Guy Kovner, THE PRESS DEMOCRAT
The shallow wells Sonoma County’s water agency is drilling near 11 waterways have nothing to do with delivering water to 600,000 residents of Sonoma and Marin counties.
Instead, the 21 wells will serve as measuring sticks to determine whether pumping groundwater in the county’s three basins — the Santa Rosa Plain, Petaluma Valley and Sonoma Valley — is curbing the flow in creeks inhabited by federally protected fish and other species.
The $300,000 project is the latest consequence of a state law, enacted during California’s five-year drought, requiring long-term sustainability of underground water supplies that were heavily tapped during the prolonged dry spell.
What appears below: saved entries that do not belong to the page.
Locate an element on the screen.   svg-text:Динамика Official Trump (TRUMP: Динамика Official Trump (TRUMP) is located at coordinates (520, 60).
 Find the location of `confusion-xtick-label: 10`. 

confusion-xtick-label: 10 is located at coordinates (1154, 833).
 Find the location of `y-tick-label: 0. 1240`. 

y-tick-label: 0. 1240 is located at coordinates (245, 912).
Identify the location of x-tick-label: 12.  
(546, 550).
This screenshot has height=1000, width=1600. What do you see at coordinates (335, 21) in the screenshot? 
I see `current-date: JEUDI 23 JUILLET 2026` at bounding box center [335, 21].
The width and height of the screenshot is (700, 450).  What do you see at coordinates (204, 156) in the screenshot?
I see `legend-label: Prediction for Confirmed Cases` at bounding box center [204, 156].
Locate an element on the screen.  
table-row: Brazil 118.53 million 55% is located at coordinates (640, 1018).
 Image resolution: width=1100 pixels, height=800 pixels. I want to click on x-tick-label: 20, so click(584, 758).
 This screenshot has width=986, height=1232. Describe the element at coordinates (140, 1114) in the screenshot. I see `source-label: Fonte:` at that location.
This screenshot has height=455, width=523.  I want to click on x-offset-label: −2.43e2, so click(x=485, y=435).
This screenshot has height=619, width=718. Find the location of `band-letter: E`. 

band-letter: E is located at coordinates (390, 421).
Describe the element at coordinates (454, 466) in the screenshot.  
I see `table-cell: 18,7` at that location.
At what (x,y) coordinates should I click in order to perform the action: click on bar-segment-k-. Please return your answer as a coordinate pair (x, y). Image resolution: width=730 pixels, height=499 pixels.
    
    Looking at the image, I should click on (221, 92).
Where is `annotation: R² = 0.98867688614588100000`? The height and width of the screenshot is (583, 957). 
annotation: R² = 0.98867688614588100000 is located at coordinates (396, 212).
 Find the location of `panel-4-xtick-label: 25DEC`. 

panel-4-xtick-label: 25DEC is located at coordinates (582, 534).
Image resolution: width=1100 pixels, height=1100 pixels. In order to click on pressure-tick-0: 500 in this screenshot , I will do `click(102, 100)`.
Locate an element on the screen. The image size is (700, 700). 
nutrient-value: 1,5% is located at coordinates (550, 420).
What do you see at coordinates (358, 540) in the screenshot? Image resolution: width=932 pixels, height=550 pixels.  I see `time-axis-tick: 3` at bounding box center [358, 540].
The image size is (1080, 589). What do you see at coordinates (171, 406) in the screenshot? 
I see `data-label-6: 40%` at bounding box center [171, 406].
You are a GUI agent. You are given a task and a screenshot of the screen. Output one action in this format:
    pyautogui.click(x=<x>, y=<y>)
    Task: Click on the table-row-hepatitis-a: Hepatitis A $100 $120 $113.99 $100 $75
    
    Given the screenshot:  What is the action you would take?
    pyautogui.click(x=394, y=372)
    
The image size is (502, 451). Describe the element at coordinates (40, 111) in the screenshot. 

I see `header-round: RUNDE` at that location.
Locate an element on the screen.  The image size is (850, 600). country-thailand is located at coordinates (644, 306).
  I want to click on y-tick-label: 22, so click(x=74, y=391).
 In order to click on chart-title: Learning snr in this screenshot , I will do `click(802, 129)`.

And that means assessing the connection between surface water and groundwater and possibly, for the first time in state history, setting limits on use of well water by residents, ranchers, businesses and public water systems.
“We can’t see what’s beneath the surface, so these monitoring wells will act like underground telescopes. They can help us see how much and when water is available,” county Supervisor Susan Gorin said in a statement.
Gorin is chairwoman of the Sonoma Valley Groundwater Sustainability Agency, which covers the basin seen as most susceptible to depletion. Local agencies were formed in 2017 in each of the county’s basins to implement mandates of the Sustainable Groundwater Management Act that became law in 2015 amid the state’s historic drought.
Farming interests generally have taken a dim view of the increased monitoring and prospect of pumping limits. During the recent drought, when stream flows were greatly diminished statewide, Central Valley farmers especially drew heavily on groundwater at rates that officials said were unsustainable, risking a whole host of related environmental impacts — on drinking water, soil and wildlife.